The Washington Times

Obama threatens severe cuts if no agreement

White House pushes for more tax hikes, but GOP is opposed

The White House on Sunday stepped up pressure on Republicans to adopt a short-term budget patch that would cancel the $85 billion in spending “sequesters” due on March 1, saying that government spending is still needed to prop up a stubbornly sluggish economy.

Late last week, White House officials laid out a list of potential cuts they would have to make if the sequesters aren’t averted, saying they’d be forced to kick children out of the Head Start education program and cut federal loans to small businesses. The officials even warned that more American workers could die as a result of furloughs for occupational safety inspectors.

(SEE RELATED: Let the sequesters begin, some Republicans say)

Those are the latest moves in what’s become a continuous chess match between the GOP and Democrats as the former pushes for spending cuts, and the latter argue for higher taxes.

“We should have a debate over how to best reduce the deficit,” White House spokesman Dan Pfeiffer said in a blog Sunday, expanding on an attack the administration began last week. “But with only three weeks until these indiscriminate cuts hit, Congress should find a short-term package to give themselves a little more time to find a solution to permanently turn off the sequester. That package should have balance and include spending cuts and revenues.”

By balance, the White House means tax increases — something Republicans have rejected, arguing they already accepted tax increases at the beginning of the year when the agreement they struck with Mr. Obama raised payroll taxes on all Americans, and raised income-tax rates on the top 1 percent.

“He got his tax hikes. Now we need to address our spending problem,” House Speaker John A. Boehner’s office said in a memo Friday, pushing back against the White House’s demands.
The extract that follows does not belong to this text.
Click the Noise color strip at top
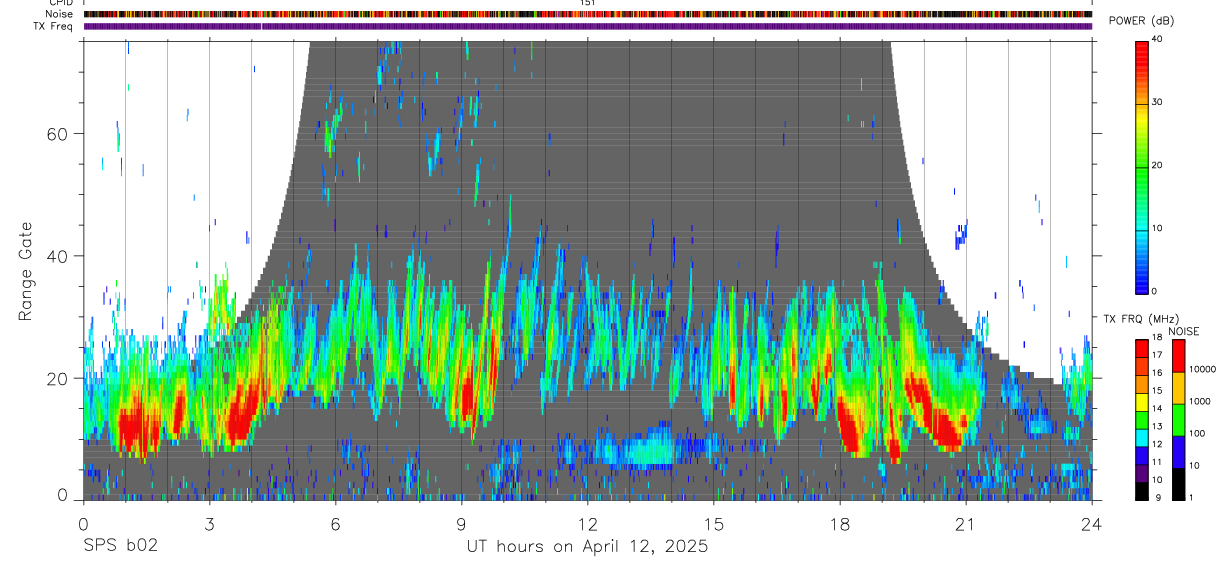 point(588,15)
(SEE RELATED: Sequestration may force Obama to make climate change compromises)

Both parties are following much the same script as when confronting other budget deadlines over the past two years — though this time the stakes involve less than 10 percent of government spending, rather than an entire government shutdown or massive tax hikes on all Americans.

Still, the White House argues those cuts are untenable.
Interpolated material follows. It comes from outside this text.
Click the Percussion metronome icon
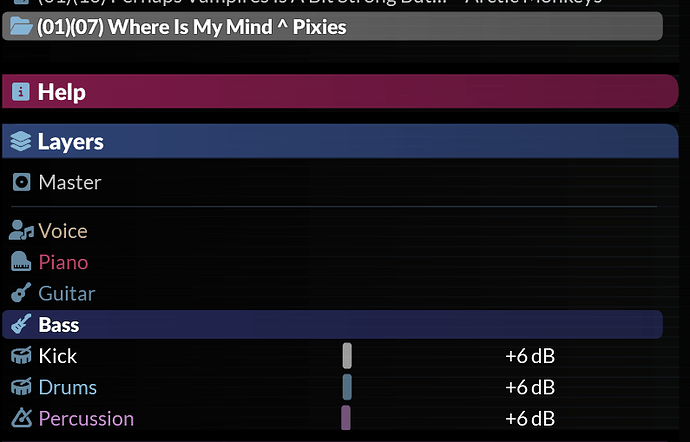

“Across the government, we’ll see assistance programs slashed; we’ll see contracts cut; we’ll see employees out of work,” Danny Werfel, the federal controller for the White House’s Office of Management and Budget, told reporters last week. “And we’ll have no choice. The blunt, irresponsible and severe nature of sequestration means that we can’t plan our way out of these consequences or take steps to soften the blow.”

Among the cuts he laid out were:

600,000 women and children he said would lose food stamps.

100,000 formerly homeless people who would lose their government-financed housing.

Cuts to special-education money that would eliminate federal support for 7,200 school employees around the country.